In a letter dated June 2, 2017, the contractor advised Petitioner that his Medicare enrollment was deactivated, effective June 1, 2017.  The contractor would not pay for any claims after that date.  CMS. Ex. 4.

Petitioner filed a revalidation application on June 12, 2017.  CMS Ex. 5.  The contractor deemed the application insufficient and requested additional development.  The contractor’s requests were not met, and, in a notice dated July 17, 2017, it advised Petitioner that it rejected the application and explained how to submit a new one.  CMS Ex. 6.  I have no authority to review a rejected application.  42 C.F.R. § 424.525(d).

On July 27, 2017, Petitioner again submitted Medicare reenrollment applications (CMS forms 855I and 855R), which the contractor subsequently approved.  CMS Exs. 7, 8.  Thus, pursuant to section 424.520(d), July 27, 2017, is the correct effective date of reenrollment.  Sokoloff, DAB No. 2972 at 6-7; Urology Grp., DAB No. 2860 at 7-9; Goffney, DAB No. 2763 at 7.

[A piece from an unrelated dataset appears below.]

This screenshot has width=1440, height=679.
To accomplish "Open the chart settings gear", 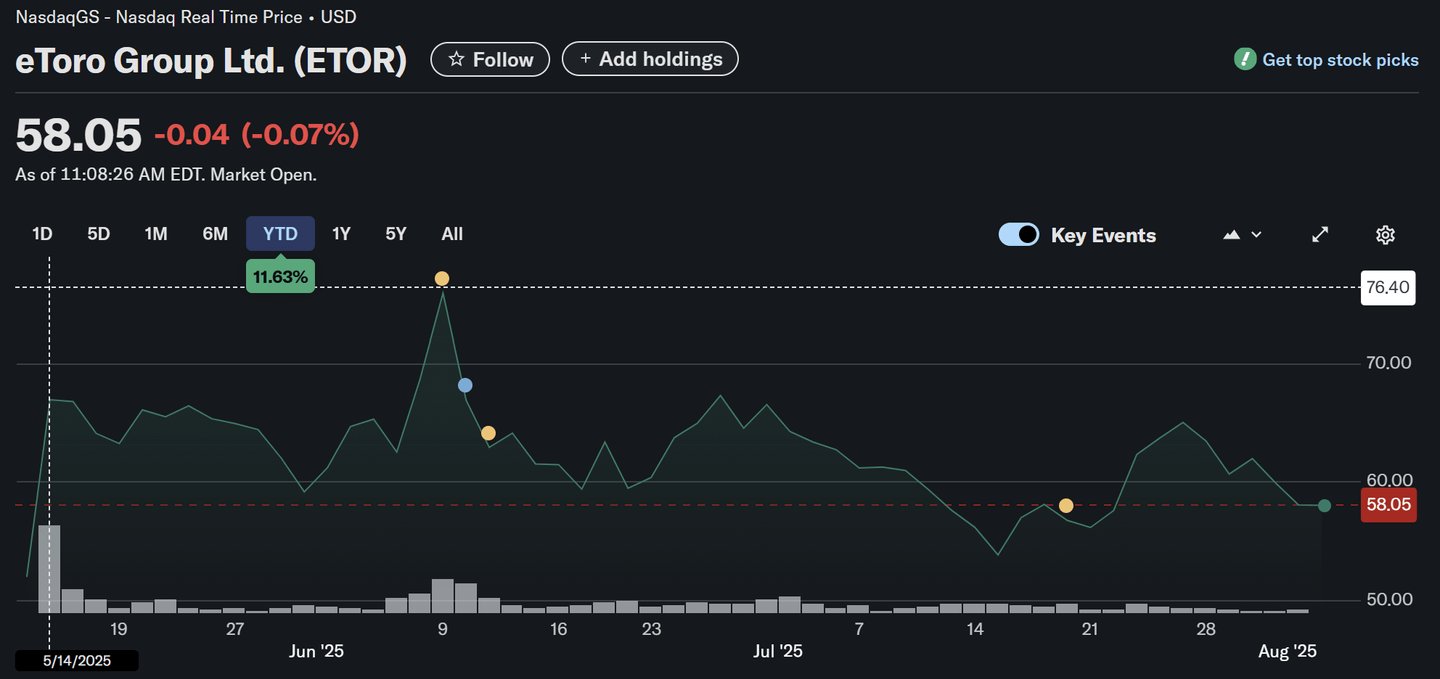I will (x=1385, y=234).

Petitioner nevertheless asks for Medicare reenrollment retroactive to June 1, 2017, the date of his deactivation, because he was not aware of the deactivation, and, as soon as he learned about it, he “began working on the process.”  Hearing request (October 28, 2017).  Although he now suggests that he did not receive the notices, in his request for reconsideration he said that he did not respond due to a “miscommunication within our office.”  CMS Ex. 10.  Why he did not timely reactivate his enrollment is irrelevant, however, because I have no authority to review a deactivation.  Sokoloff, DAB No. 2972 at 6; Ark. Health Grp., DAB No. 2929 at 7-9.

Page 5

Conclusion

Because Petitioner filed his subsequently-approved reenrollment application on July 27, 2017, CMS properly granted his Medicare reenrollment effective that date.

/s/

Carolyn Cozad Hughes Administrative Law Judge

  • 1Because the contractor determined July 27, 2017, was Petitioner’s reenrollment effective date, the gap in coverage was actually from June 1 through July 26, 2017.  The contractor clarified the correct coverage lapse in its reconsidered determination.  See CMS Ex. 11. 
  • 2I make this one finding of fact/conclusion of law.
  • 3CMS’s electronic process is referred to as PECOS (Provider Enrollment, Chain, and Ownership System).
  • 4In his hearing request, Petitioner suggested that he did not receive the notices (see discussion).